It's virtually impossible to properly honor every player who deserves to be in the All-Star Game this year. With the limited rosters and the plethora of talent at certain positions, a number of NBA stars will be sitting on the sidelines this weekend.
Some of those not selected for the big game on Sunday will be in Houston as participants in other events, but the Rising Stars Challenge and the Three-Point Contest are poor substitutes for the actual All-Star Game. As such, several players are suffering from extreme cases of All-Star envy—hopefully, they'll be able to find a cure for their condition next season.
Another round of voting has ended, and Josh Smith continues his reign as "best player who has never made the All-Star Game."
To be fair, he had a better case last season numbers-wise, and his Offensive Rating of 94 is the lowest of his career. All that said, he continues to be a stat-sheet stuffer and an imposing defensive presence who blocks more than two shots per game. But much like Paul Pierce with the Boston Celtics, Atlanta's mediocre record didn't do Smith many favors with the voters.

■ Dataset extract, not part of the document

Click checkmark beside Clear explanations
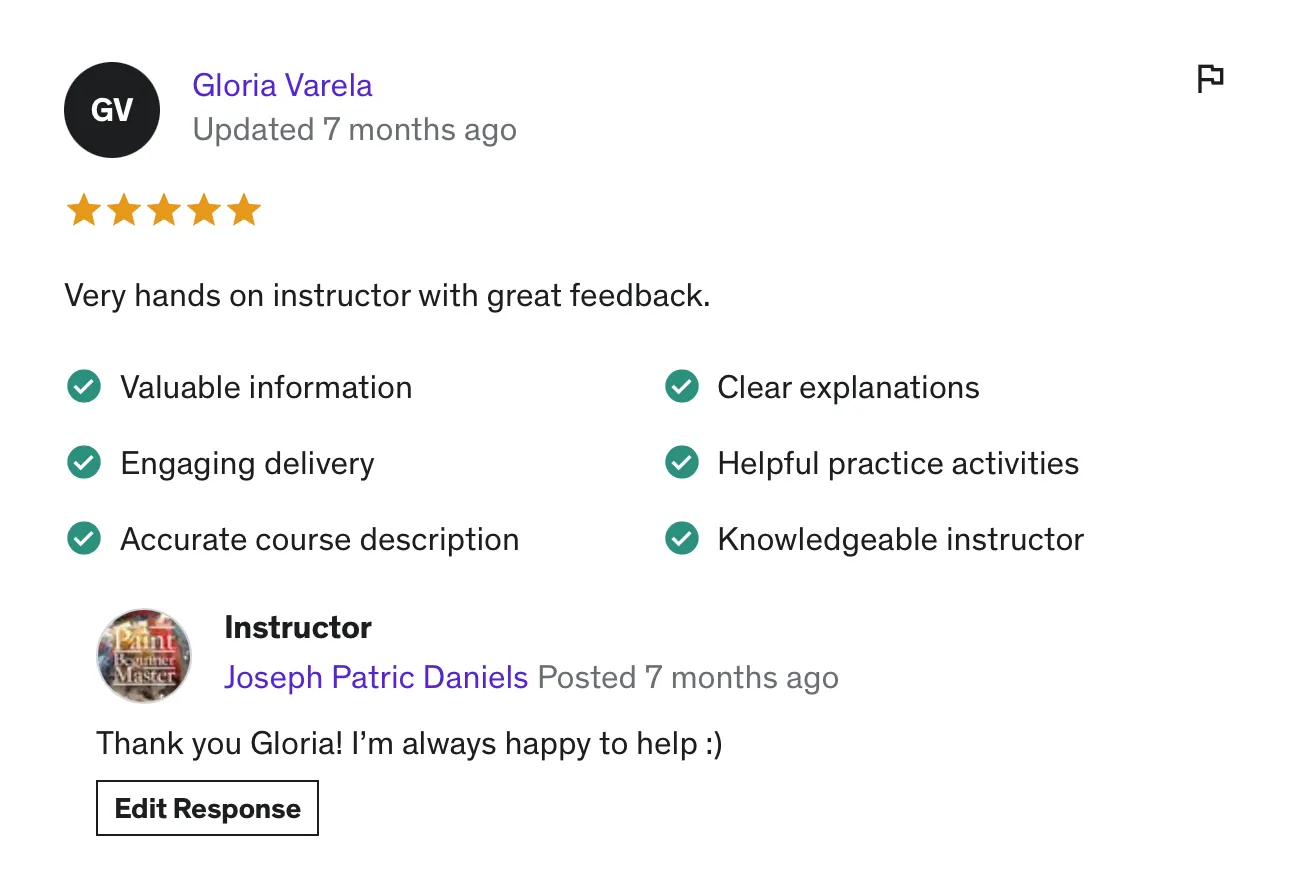Viewport: 1290px width, 896px height. tap(682, 386)
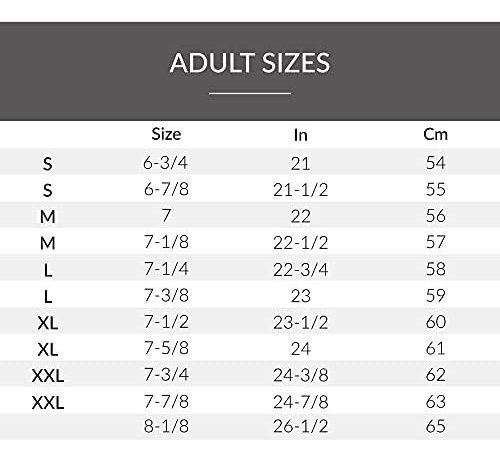This screenshot has width=500, height=461.
Task: Click the 7-1/2 size value
Action: click(x=166, y=322)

Two months ago, any suggestions that Deron Williams should be an All-Star were downright laughable. But after a stellar month of January in which he averaged 18.3 points and 8.3 assists per game, Williams has made a strong case (albeit too late) for his fourth consecutive All-Star nod.
Brooklyn's impressive run under P.J. Carlesimo wasn't enough to sway the Eastern Conference head coaches to vote for Williams, whose averages are admittedly lower than in years past. However, if All-Star voting was extended another week or two, Williams likely would have found himself in the mid-season classic—a game he would have missed due to inflammation in both ankles.
Without Danny Granger, the Indiana Pacers have exceeded expectations thanks in large part to the steady play of David West, who narrowly missed out on his third career All-Star nomination.
The emergence of Paul George made things tough for West, as the odds of the Indiana Pacers getting two All-Star bids were extremely slim. Still, a Player Efficiency Rating of 20.17 and fantastic defense (West boasts a 99 Defensive Rating) should be evidence enough for West's inclusion on the East roster. But instead of heading to Houston, West will have an extra few days to rest up for the Pacers' stretch run.
Denver Nuggets forward Kenneth Faried was selected to participate in both the Rising Stars Challenge and the Slam Dunk Contest, but perhaps he should be playing in the main event of All-Star Weekend instead.
Faried is simply a double-double machine and one of the best non-lottery picks in the past several years. While he's still raw on the offensive end, "The Manimal" is absolutely tenacious on the boards and is the hardest working player on the court every single night.
Once he improves defensively, expect Faried to be a perennial All-Star selection.
Al Jefferson has averaged 16-plus points and nine-plus rebounds per game for each of the past seven seasons, yet he's still never received an invite to the All-Star Game.
So this year's omission is old hat to Jefferson, whose Player Efficiency Rating of 20.97 is 20th-best in the NBA. More importantly, he's the best player on a Jazz team that has a very decent chance to make the playoffs in a tough Western Conference. Perhaps it'll take a change of scenery for Jefferson to get his just due.
Kevin Garnett will represent the Boston Celtics at All-Star Weekend, but teammate Paul Pierce is far more deserving of the honor.
Pierce's numbers have taken a slight dip across the board this year, but he's been the steadying hand guiding the Celtics' ship during a tumultuous season.
Boston's record is the primary reason why Pierce didn't receive an invitation to Houston, and the team's recent run of success came too late to factor into the voting.
Marc Gasol isn't just the Memphis Grizzlies' franchise player, but he has arguably been the best center in the Western Conference this season. Since All-Star voters now have a generic "frontcourt" option on their ballots, Gasol will be sitting at home this weekend.
Zach Randolph gets most of the press for Memphis, yet the team wouldn't be battling for a top-four seed out West if it wasn't for Gasol. And while offense gets the headlines, Gasol's sub-100 Defensive Rating ranks among the league's best.
Players averaging 20-plus points per game on winning teams are rarely left off of All-Star rosters, so Stephen Curry finds himself in very select company.
The 24-year-old Curry should be doing more on All-Star Weekend than just chucking up jumpers in the Three-Point Contest, but that's his reality given the fact that he's in the same conference as Russell Westbrook, Tony Parker, Chris Paul and Kobe Bryant.
With that much talent in one half of the NBA, there will inevitably be a snub or two each year, and the sharpshooting Curry bears that burden this time. If Golden State is a contender again next season, it will be hard for voters to ignore Curry for the second year in a row.